Gulf Power argues against drawing territorial "lines in the ground" under the circumstances of this case, especially in the absence of a present dispute over service to a particular customer. Gulf Power concedes that there is a commingling of facilities in the developed areas. Gulf Power asserts, however, that this duplication of facilities is not necessarily "uneconomic," and that mere duplication of facilities does not require the PSC to establish a territorial boundary. Gulf Power further maintains that any decision regarding where to set the territorial boundaries in the undeveloped areas would not be in the public interest at this time because of uncertainty over where future development will occur and which company will be able to provide the most cost-effective service to these areas.
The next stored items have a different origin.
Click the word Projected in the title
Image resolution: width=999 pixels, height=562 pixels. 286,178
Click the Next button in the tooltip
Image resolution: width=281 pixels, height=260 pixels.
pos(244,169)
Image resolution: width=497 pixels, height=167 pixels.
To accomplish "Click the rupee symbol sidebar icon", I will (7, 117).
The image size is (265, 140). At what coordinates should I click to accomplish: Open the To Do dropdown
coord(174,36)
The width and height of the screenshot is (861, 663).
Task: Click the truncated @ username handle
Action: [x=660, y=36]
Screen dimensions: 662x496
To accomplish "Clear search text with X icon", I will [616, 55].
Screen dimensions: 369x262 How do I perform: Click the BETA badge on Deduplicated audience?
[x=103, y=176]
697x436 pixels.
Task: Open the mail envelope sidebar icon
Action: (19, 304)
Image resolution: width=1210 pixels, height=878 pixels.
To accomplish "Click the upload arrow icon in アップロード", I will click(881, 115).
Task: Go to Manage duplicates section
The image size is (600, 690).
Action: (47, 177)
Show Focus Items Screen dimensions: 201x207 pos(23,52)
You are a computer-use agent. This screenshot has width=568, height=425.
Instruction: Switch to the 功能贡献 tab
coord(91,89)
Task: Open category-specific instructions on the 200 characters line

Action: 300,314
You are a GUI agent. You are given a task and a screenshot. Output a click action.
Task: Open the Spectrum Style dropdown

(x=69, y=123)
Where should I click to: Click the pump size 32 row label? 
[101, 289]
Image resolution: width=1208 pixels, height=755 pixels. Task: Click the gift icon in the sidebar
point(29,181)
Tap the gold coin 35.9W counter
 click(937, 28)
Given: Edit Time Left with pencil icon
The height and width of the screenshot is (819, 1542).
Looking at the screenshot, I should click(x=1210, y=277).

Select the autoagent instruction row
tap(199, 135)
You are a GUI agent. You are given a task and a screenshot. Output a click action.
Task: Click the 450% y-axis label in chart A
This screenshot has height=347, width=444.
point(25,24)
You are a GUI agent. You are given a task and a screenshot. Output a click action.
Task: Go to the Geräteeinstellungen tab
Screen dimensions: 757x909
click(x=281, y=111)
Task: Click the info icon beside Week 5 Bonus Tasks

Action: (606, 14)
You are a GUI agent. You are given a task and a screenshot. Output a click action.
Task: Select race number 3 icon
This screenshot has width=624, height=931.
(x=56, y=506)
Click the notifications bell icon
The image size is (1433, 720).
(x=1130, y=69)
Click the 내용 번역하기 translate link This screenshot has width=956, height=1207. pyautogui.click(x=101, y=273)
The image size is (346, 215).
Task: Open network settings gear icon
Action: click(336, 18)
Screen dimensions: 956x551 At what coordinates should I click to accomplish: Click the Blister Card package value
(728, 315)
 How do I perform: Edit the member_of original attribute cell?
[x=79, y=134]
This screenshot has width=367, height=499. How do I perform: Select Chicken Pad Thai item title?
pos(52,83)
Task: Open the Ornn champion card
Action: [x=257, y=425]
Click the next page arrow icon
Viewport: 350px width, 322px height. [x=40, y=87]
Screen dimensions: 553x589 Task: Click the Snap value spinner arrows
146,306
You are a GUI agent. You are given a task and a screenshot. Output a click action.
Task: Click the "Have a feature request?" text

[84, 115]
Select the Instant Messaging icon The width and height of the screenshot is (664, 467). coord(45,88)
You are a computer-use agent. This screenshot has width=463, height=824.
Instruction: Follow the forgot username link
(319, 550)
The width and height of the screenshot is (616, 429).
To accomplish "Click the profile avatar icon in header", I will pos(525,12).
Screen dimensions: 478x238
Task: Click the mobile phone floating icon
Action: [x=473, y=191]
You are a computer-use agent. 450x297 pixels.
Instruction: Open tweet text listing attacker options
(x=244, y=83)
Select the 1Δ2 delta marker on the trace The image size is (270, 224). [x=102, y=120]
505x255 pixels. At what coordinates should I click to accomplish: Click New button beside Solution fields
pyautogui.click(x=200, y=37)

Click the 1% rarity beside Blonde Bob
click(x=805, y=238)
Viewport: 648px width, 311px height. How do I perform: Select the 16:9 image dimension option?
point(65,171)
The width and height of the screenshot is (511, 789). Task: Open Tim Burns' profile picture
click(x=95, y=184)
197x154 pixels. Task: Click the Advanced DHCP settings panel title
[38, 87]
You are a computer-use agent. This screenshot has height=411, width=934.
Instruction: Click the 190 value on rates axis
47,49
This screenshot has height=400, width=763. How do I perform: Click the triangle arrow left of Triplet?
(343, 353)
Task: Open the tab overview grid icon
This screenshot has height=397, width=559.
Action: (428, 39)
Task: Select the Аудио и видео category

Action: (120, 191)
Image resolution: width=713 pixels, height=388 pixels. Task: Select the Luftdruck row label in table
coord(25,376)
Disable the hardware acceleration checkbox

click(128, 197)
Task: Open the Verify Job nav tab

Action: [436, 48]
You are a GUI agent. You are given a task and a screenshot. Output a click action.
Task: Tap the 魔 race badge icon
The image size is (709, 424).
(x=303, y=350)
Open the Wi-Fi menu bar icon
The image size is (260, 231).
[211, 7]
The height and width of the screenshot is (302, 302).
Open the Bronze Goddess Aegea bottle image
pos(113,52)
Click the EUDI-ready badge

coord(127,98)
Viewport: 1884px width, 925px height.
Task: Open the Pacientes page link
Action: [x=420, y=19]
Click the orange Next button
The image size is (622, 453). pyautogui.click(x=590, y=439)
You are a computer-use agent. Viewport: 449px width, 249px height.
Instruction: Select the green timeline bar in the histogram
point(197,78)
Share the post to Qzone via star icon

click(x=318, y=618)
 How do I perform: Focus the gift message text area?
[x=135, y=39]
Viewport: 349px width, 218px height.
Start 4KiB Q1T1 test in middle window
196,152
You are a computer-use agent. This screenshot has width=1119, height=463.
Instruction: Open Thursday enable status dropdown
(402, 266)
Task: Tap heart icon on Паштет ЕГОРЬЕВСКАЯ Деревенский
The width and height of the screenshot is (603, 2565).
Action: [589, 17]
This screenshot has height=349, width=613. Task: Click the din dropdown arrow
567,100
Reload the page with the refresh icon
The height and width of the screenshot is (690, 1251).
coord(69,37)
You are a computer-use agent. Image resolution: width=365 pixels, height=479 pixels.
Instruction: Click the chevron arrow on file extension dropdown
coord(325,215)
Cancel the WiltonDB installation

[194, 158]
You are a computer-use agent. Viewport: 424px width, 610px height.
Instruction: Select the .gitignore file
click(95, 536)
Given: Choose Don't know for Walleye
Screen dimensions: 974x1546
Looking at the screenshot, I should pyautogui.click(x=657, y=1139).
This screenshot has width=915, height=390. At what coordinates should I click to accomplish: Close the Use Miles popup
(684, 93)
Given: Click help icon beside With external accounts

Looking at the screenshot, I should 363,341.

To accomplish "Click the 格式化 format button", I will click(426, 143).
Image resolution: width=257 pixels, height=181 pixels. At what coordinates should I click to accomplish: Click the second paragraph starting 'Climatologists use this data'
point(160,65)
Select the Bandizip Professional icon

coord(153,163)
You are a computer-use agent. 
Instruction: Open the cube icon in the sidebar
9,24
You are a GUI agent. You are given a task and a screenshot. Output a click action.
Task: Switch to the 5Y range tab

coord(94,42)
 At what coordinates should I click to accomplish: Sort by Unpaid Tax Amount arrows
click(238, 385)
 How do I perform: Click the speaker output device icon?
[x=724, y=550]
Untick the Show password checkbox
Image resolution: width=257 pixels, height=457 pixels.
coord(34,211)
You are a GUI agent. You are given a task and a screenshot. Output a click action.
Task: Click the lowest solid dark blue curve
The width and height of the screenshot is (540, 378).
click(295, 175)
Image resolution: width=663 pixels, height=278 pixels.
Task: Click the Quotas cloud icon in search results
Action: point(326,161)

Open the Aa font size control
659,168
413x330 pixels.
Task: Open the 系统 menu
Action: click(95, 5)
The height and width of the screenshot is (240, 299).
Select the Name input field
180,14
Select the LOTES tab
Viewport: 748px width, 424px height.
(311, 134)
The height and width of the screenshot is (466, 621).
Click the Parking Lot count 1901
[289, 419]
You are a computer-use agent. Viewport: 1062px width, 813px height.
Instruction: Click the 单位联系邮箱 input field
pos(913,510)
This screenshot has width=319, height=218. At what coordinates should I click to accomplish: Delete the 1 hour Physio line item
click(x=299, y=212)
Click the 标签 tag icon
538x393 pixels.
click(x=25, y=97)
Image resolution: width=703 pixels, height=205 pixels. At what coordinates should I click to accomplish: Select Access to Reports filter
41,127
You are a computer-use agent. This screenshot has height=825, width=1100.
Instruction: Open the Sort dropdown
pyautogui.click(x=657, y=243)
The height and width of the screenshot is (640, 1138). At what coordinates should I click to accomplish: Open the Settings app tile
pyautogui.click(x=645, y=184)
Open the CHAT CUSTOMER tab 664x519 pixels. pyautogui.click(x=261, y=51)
We must initially decide whether the PSC was required, as a matter of law, to impose territorial boundaries not agreed to by both parties, where there is no dispute regarding service to current or future identifiable customers. This case differs from others that we have reviewed involving territorial agreements, see, e.g., Ameristeel, 691 So.2d at 473; Fort Pierce Utils. Auth. v. Beard, 626 So.2d 1356 (Fla.1993); Utilities Comm'n of New Smyrna Beach v. Florida Pub. Serv. Comm'n, 469 So.2d 731 (Fla.1985), or territorial disputes regarding service to particular customers where no territorial agreement exists. See, e.g., Clark, 674 So.2d at 120

; Lee County Elec. Coop. v. Marks, 501 So.2d 585 (Fla.1987); Gulf Coast Elec. Coop. v. Florida Pub. Serv. Comm'n, 462 So.2d 1092 (Fla. 1985). Here, there is no present dispute as to service to any current or future identifiable customer, no pre-existing territorial agreement, and no agreement on the basic issue of whether a boundary should be imposed, much less where the boundary should be located.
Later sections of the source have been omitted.